HI is engaged in the promotion of sexual and reproductive health for young people
With the ENSEMBLE project and the support of the Togolese government, HI is implementing actions to promote sexual and reproductive health, particularly among women and young people.
Students at a participatory theatre performance by the Nyagbe ("the word") association at the Lycée Gbodjomé in Goumoukopé, Togo. © A. Surprenant | © A. Surprenant / MYOP / HI
ENSEMBLE project: providing information and support every day
Through the ENSEMBLE project, HI is pushing for a change in behaviour. The project is based on the active participation of beneficiaries and a gender-based analysis, including frequently excluded groups such as people with disabilities.

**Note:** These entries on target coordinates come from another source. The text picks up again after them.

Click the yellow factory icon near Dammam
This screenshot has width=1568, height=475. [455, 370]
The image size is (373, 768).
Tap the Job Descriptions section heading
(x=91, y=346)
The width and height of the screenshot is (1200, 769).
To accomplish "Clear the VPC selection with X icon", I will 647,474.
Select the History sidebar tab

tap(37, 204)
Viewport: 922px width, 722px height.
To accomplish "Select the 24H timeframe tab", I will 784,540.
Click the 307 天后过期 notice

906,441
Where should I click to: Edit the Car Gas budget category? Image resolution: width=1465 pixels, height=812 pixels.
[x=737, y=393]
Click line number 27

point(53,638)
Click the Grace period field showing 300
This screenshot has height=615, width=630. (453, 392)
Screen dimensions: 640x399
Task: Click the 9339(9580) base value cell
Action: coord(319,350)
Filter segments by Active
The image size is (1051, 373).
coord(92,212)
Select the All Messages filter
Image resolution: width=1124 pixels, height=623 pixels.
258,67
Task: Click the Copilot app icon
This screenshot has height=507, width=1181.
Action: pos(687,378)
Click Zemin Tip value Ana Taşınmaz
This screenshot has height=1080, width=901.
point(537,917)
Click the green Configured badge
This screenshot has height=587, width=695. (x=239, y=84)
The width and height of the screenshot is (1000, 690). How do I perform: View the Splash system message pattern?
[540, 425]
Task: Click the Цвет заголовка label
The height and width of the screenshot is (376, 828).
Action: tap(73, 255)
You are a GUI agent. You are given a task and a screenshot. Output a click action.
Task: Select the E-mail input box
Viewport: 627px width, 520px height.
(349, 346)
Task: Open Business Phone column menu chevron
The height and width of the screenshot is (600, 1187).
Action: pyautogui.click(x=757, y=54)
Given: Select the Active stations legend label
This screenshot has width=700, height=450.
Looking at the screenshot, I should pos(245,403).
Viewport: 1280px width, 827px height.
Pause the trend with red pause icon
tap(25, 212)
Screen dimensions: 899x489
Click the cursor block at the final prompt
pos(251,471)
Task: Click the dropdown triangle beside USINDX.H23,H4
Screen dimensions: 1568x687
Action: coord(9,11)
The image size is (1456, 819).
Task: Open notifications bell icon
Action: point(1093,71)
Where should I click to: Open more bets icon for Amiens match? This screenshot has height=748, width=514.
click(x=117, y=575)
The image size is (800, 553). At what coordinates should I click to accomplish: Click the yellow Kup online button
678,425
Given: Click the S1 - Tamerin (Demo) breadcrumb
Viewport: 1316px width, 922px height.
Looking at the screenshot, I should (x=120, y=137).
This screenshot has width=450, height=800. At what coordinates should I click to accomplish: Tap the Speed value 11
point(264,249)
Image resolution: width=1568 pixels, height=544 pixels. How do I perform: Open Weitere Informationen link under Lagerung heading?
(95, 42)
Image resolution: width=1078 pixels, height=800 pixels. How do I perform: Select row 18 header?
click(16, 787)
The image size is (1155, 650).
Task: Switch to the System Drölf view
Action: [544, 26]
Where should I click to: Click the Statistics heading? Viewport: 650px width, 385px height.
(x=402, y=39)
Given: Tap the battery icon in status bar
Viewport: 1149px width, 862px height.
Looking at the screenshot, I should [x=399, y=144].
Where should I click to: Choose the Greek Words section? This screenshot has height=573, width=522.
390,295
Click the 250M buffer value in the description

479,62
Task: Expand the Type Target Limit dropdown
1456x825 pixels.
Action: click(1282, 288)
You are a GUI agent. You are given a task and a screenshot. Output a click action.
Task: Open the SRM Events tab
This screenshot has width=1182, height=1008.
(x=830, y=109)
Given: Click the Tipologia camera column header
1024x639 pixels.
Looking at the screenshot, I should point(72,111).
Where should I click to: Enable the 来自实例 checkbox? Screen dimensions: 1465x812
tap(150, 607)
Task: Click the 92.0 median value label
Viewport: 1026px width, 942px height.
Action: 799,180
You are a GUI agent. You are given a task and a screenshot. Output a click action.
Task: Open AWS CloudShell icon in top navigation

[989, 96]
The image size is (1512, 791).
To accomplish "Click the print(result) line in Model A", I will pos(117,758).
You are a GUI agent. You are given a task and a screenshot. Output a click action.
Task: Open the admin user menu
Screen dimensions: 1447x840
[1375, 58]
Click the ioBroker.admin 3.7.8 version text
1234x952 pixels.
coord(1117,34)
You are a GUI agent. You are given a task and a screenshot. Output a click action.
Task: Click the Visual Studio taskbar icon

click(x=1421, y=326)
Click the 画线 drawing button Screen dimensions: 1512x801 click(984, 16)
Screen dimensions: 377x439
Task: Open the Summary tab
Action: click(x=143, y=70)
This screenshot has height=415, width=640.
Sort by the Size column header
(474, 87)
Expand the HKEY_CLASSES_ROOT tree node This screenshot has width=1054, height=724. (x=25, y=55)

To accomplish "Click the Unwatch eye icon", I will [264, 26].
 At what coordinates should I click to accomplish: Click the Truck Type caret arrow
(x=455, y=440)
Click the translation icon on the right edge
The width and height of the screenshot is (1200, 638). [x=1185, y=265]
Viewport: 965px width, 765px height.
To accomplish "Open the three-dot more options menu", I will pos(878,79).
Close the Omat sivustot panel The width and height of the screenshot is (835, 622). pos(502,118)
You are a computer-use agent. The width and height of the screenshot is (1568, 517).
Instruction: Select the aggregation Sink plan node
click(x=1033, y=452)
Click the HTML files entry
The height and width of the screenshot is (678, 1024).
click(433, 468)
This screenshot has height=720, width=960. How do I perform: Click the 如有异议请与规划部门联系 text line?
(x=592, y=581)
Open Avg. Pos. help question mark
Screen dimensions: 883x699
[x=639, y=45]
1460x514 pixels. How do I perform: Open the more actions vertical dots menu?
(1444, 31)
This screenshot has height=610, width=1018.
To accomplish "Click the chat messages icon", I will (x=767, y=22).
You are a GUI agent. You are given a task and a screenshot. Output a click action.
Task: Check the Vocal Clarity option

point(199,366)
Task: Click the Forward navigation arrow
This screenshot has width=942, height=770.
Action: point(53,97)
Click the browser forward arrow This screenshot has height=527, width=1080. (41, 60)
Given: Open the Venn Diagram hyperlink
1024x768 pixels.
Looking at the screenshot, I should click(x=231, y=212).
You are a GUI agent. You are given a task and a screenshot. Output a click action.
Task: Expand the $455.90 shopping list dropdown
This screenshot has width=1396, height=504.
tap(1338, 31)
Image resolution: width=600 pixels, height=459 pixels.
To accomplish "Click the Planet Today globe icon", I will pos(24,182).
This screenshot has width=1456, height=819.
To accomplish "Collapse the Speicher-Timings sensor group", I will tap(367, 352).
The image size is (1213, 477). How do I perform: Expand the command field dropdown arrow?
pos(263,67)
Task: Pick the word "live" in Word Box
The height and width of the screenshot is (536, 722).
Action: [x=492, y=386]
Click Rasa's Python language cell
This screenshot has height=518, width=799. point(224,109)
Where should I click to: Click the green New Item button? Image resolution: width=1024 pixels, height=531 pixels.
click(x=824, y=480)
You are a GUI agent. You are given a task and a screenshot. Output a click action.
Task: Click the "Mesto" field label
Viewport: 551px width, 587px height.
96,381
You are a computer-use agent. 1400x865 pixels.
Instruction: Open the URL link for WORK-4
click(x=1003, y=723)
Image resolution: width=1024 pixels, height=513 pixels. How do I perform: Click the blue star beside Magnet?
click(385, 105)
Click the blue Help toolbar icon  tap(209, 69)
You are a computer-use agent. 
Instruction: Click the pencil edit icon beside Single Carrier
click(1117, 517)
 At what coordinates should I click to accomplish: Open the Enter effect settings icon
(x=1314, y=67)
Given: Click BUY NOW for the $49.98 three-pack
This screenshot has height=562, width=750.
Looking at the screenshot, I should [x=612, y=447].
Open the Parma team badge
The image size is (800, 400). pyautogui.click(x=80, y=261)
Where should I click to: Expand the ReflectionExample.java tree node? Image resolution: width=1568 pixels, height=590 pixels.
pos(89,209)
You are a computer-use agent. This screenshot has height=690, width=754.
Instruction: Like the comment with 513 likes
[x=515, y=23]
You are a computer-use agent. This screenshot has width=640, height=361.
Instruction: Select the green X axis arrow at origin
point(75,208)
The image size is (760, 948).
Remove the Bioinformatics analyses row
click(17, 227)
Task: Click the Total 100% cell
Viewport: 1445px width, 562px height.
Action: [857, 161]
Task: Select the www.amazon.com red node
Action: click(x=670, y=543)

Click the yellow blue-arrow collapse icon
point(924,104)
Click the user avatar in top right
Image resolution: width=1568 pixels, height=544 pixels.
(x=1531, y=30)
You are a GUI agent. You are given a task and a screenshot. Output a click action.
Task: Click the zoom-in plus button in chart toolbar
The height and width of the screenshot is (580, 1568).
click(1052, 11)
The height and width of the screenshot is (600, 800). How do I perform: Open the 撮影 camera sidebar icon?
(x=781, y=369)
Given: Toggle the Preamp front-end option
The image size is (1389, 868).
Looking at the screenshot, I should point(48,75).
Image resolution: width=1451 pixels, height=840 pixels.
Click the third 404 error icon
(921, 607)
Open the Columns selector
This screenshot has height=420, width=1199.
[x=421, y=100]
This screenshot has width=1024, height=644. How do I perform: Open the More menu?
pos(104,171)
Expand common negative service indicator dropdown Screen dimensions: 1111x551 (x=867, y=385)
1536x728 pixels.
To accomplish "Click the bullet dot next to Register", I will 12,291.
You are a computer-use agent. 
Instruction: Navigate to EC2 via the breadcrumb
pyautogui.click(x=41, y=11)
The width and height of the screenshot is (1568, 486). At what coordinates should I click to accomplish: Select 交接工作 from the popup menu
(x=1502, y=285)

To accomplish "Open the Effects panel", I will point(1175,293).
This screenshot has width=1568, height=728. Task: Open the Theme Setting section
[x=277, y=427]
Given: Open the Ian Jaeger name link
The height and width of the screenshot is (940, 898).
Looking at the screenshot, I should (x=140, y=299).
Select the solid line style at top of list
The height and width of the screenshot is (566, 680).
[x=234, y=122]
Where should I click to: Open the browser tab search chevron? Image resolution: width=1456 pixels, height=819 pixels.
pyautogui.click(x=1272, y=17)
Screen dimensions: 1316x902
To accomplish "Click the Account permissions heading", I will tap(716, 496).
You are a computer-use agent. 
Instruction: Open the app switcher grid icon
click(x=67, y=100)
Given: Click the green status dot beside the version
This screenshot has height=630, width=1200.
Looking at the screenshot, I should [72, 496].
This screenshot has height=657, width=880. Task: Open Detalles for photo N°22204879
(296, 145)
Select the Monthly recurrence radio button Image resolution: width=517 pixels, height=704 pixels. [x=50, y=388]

HI runs various events, such as open days at family planning centres, educational plays, open discussion sessions, etc. During these meetings and discussions, which are supervised by HI-trained midwives, women are told about existing contraception options and a number of popular misconceptions are dispelled. Some people believe, for example, that contraception causes sterility or transmits diseases such as malaria. At these sessions, women can also, if they so wish, obtain contraceptives supplied by the Togolese government.
The ENSEMBLE project is part of the Government of Canada's comprehensive approach to sexual and reproductive health and rights. It is funded by Global Affairs Canada and carried out in partnership with CARE Canada.
A project addressing a public health issue
In West Africa, hundreds of women die every day from complications related to pregnancy or childbirth, according to the West African Health Organisation.
By using contraception, women can take control of their sexual and reproductive health and maintain their overall health.
Rallying the community around women
To open up the discussion on sexual and reproductive health issues in the community, HI has mobilised various civil society actors to create awareness-raising committees, including traditional and religious leaders, women's groups, students, government representatives, HI specialists and healthcare providers. At the end of each activity, the community makes resolutions that all participants commit to implementing in their daily lives.
Johnson Jean Apanh, 67, is a traditional Etro Kpetodeka (voodoo) chief and a member of HI's outreach committee in Agouégan, in the south of the country. Along with the pastor, the deputy headmaster of the secondary school and the parish priest, this influential man attended all the project meetings in his community. He has since spoken to the parents of high school students to encourage them to talk to their children and advise them on their sexual health, which requires a great deal of understanding and patience.
Long-term educational work
Akoko Sogbadji, 34, a midwife for 12 years, has taken several training courses with HI on sexual and reproductive health, dialoguing with young people and gender-based violence. According to Akoko, the change in mentality is only just beginning, and will take time. She still faces major obstacles, including prejudice and traditional beliefs opposed to family planning.
However, there has also been progress since she started practising her profession. In particular, Akoko cites the financial support provided by the Togolese government for caesarean sections, as well as certain medicines that are now supplied to pregnant women.
Akoko also hosts a radio programme on issues relating to women's health and maternal and reproductive health. She says she loves sharing, giving and learning.
Talking to young people – a priority
Akoko puts this listening into practice on a daily basis, using a phone that HI has given her. She gives her WhatsApp contact to all the young people she meets during workshops at the health centre. They know they can call her if they have a problem. She makes herself as available as possible to support them.
Before being trained by HI, Akoko was apprehensive about discussing certain subjects, even with her own children. But now she knows that silence is not the best solution. She has learnt to build a relationship of trust with young people, so that they feel free to talk about intimate subjects. Once young people have found someone whom they trust and who listens to them, they open up a lot more.